Türkiye’de görülen yerel rüzgarlar, yıldız, poyraz, gün doğusu, keşişleme, kıble, lodos, gün batısı ve karayeldir.
Rüzgarın Frekansı (Esme Sıklığı)
Rüzgarın yıl içinde belirli bir yönden esme sıklığına rüzgar frekansı denir.
Esme sıklığı rüzgar frekans gülleri ile gösterilir.
Bir bölgede belirli bir sürede rüzgarların en sık estiği yöne egemen rüzgar yönü denir.
Örneğin Ankara Meteoroloji İstasyonu verilerine göre, Ankara’ya ait yıllık ortalama rüzgar frekans gülüne bakıldığında, yıl içinde kuzeydoğudan esen rüzgarların toplam 5000 esme sayısı ile en fazla olduğu görülür. Yani egemen rüzgar yönü kuzeydoğudur.
UYARI : Bir yerin rüzgar gülüne bakarak egemen rüzgar yönü ve o yerdeki yer şekillerinin uzanış yönü hakkında bilgi edinebiliriz.
UYARI : Birbirine komşu iki yerin farklı ısınması durumunda öncelikle rüzgar görülür.
Rüzgar Çeşitleri
Rüzgarlar, oluşumlarına, esiş sürelerine ve etki alanlarına göre üçe ayrılırlar :
Sürekli Rüzgarlar
Genel Hava dolaşımına bağlı, sürekli basınç kuşakları arasında yıl boyunca yön değiştirmeden esen rüzgarlardır.
Alizeler
30° enlemlerinden (DYB) Ekvator’a (TAB) doğru esen rüzgarlardır.
Dünya’nın ekseni çevresindeki hareketi nedeniyle sapmaya uğrayarak, Kuzey Yarım Küre’de kuzeydoğudan, Güney Yarım Küre’de güneydoğudan eserler.
En düzenli ve sürekli esen rüzgarlardır.
Okyanus akıntılarının yönlerini düzenlerler.
Başlangıçta kuru olan bu rüzgarlar, deniz üzerinden aldıkları nemi Ekvator çevresine yağış olarak bırakırlar.
Ters Alizeler (Üst Alizeler)
Ekvator’dan (TAB), 30° enlemlerine (DYB) doğru esen üst rüzgarlardır.
Her yerde ve her zaman görülmezler.
Yeteri kadar sürekli ve güçlü değillerdir.
30° enlemleri çevresinde aşağıya doğru alçaldığından yağış oluşumunu engellerler.
Batı Rüzgarları
30° enlemlerinden (DYB), 60° enlemlerine (DAB) doğru esen batı yönlü rüzgarlardır. 
Kuzey Yarım Küre’de güneybatıdan, Güney Yarım Küre’de kuzeybatıdan eserler.
Yön ve süreklilikleri oldukça değişkendir.
Denizden karaya estikleri için orta kuşak karaların batı kıyılarına bol yağış bırakırlar.
Kıtaların batı kıyılarında okyanus ikliminin gelişmesine neden olmuşlardır.
* * * * * * * * *
[Yapılacak Çalışmalar]
(a) Rüzgarlarla ilgili metne göre batı rüzgarları, orta kuşak karaların batı kıyılarına neden bol yağış bırakır? Bir iki cümleyle açıklayınız.
(b) Rüzgar çeşitlerini anlatan metni kaldığı yerden devam ettirerek yazınız.
Veriler bu metinden değil, başka bir kaynaktan alınmıştır.

[Verilen Veriler]
* * * * * * * * *
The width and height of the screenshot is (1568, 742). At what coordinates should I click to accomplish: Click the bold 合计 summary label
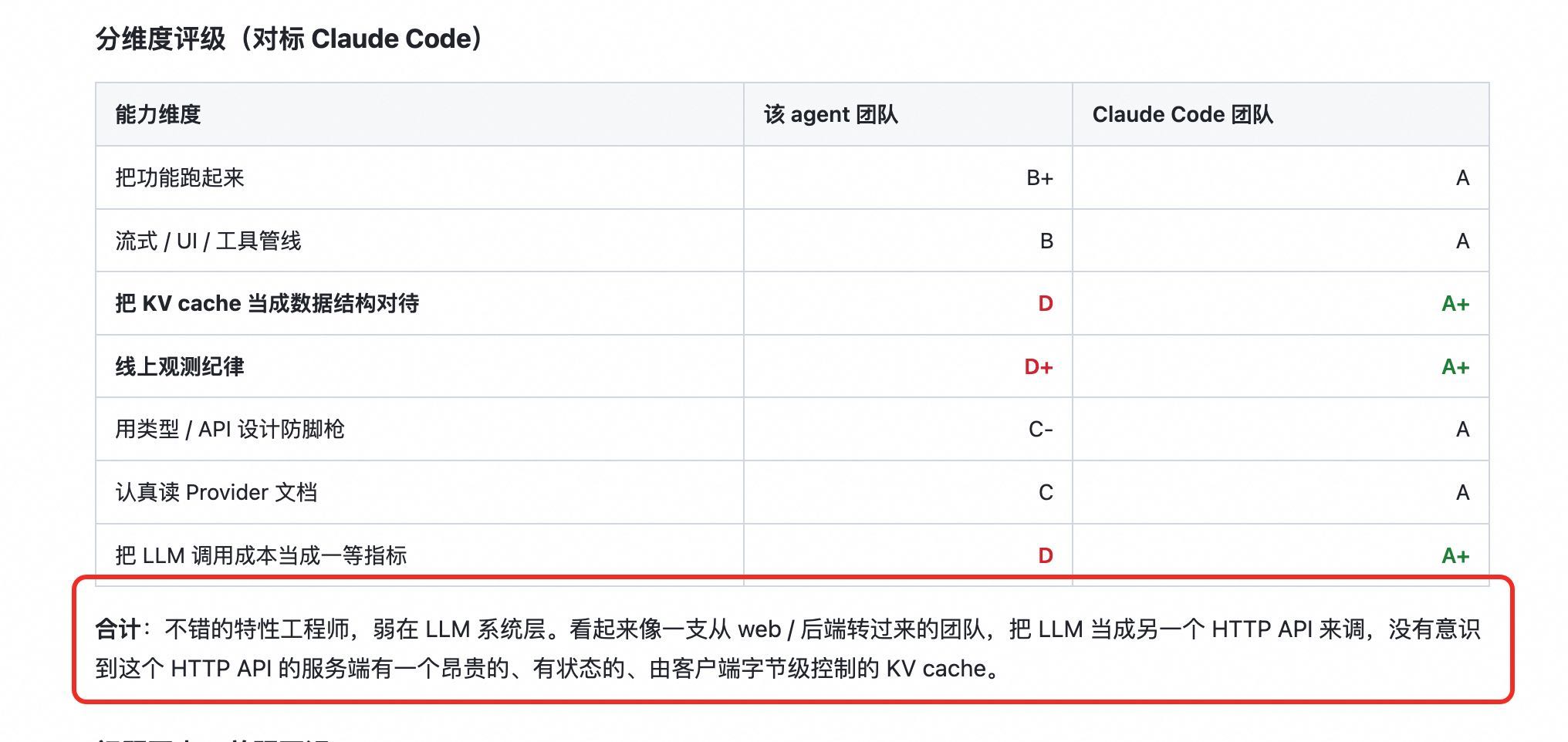pyautogui.click(x=117, y=629)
* * * * * * * * *
[Cevap Anahtarı]
(a) Batı rüzgarları denizden karaya doğru eser. Bu nedenle orta kuşak karaların batı kıyılarına bol yağış bırakır.

(b)
UYARI : Batı rüzgarları sıcak su akıntılarının yön değiştirmesine neden olur ve akıntıları güçlendirirler.
Kutup Rüzgarları
Kutuplardan (TYB) 60° enlemlerine (DAB) doğru esen soğuk ve kuru rüzgarlardır.
Kuzey Yarım Küre’de kuzeydoğudan, Güney yarım Küre’de güneydoğudan eserler.
Kuzey Yarım Küre’de kış aylarında etki alanlarını güneye doğru genişleterek okyanusların batı kıyılarında karasal iklimlerin gelişmesine neden olurlar. Yazın ise zayıflar ve kutuplara doğru çekilirler.
UYARI : Sürekli rüzgarlar yıl boyunca varlığını sürdüren sürekli basınç merkezleri arasında eser.
Mevsimlik Rüzgarlar
Yılın bir yarısında belirli bir yönden, diğer yarısında ise tam tersi yönden esen rüzgarlardır. Yıl içinde yaklaşık altı aylık sürelerle yön değiştiren bu rüzgarlara devirli rüzgarlar da denir. Bu tip rüzgarlar, kara ve denizlerin mevsime dayalı farklı ısınma özelliklerinden doğar. Geniş bir kara parçası olan Asya Kıtası, onun güney ve güneydoğusunda yer alan Hint Okyanusu ile Büyük Okyanus bu tip termik basınç sistemlerinin gelişmesine en uygun bölgelerdir. Burada görülen mevsim rüzgarlarına muson adı verilmektedir.
Muson rüzgarları, Güney ve Güneydoğu Asya kıyıları, Avustralya kıyıları ve Afrika’nın Gine Körfezi kıyılarında görülür.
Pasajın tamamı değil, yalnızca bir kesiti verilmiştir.